Paki Visnadi – Imaginary Choreography
Nico Motte – Rheologia
“For the Paki Visnadi, Gwen’s ex-girlfriend first found their tape in a flea market, and the design was just like it is on our release. It was classic op-art stuff, so I decided to do exactly the same but to adapt the design of the tape on to a vinyl because, as it is a repress in a way, I love reissues that work as an authentic reproduction of the original. It’s quite simple, but I re-drew everything on [Adobe] Illustrator and designed everything. Because the tape was handmade like that, I decided to respect it.
“For my record Rheologia, I’m really into Vasarely’s stuff, and the cover is an adaptation of his work. His piece was much more simple, like only ten lines, so I decided to do thirty lines and make it more complex. It’s more Mathias who did it in a way, because I was looking for an idea for six months. The record was done, but it took me six months to find a resolution for the cover. I was really desperate and I wanted to have something scientific, really clean.

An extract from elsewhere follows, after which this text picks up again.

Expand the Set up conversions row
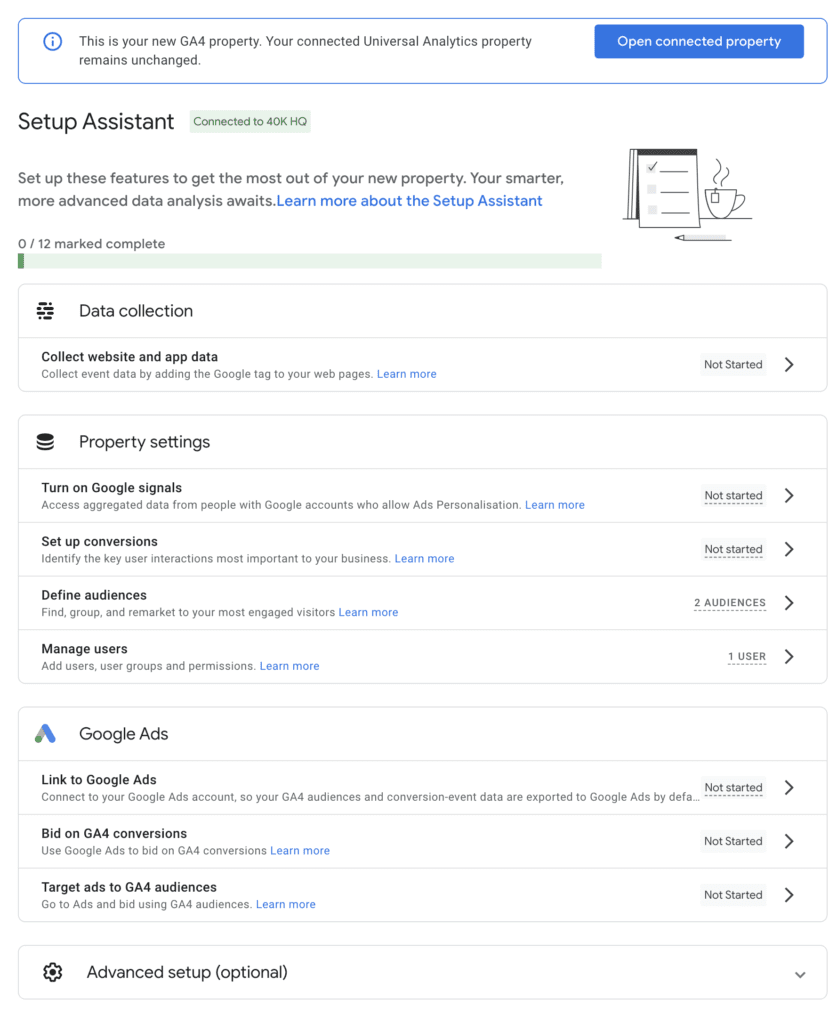Image resolution: width=837 pixels, height=1024 pixels. (789, 550)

“First of all I wanted to feel movement on the cover, because rheologia means a material movement with an external force, so for example if you blow on some sand and the sand is moving, and the act of doing that is called rheology. In a way the whole record is about that, the way the sound is moving in the air, but it is quite serious. I think it’s the only serious record sleeve on the label, because it was my first record. It’s like I was naked. I worked for 15 years for others, and this time it was for me so it was really strange.”
Tapes / Alecot / Tape 4 / Tape 5
“Gwen is a really good friend of mine, and when he decided to do the label with Quentin, I said I wanted to be part of the adventure. For Gwen I wanted to do something really art deco, really graphic, and like the Geena sleeves base it around the disco bag, with no front and back. I wanted to have some crazy graphic design construction, and we did the silk screen because it was a good thing to have some different material on the record. It’s beautiful when it’s not quite perfect and some parts of the record are not well printed.
“It’s a very different design to the others. The personality and music of Gwen is much more baroque… he is different! He changed my life this guy. I wanted to do something like a beautiful jewel – it was a gift for him. I’m not a pretentious guy and I try to be really humble but this time for Gwen I tried to do something really impactful.”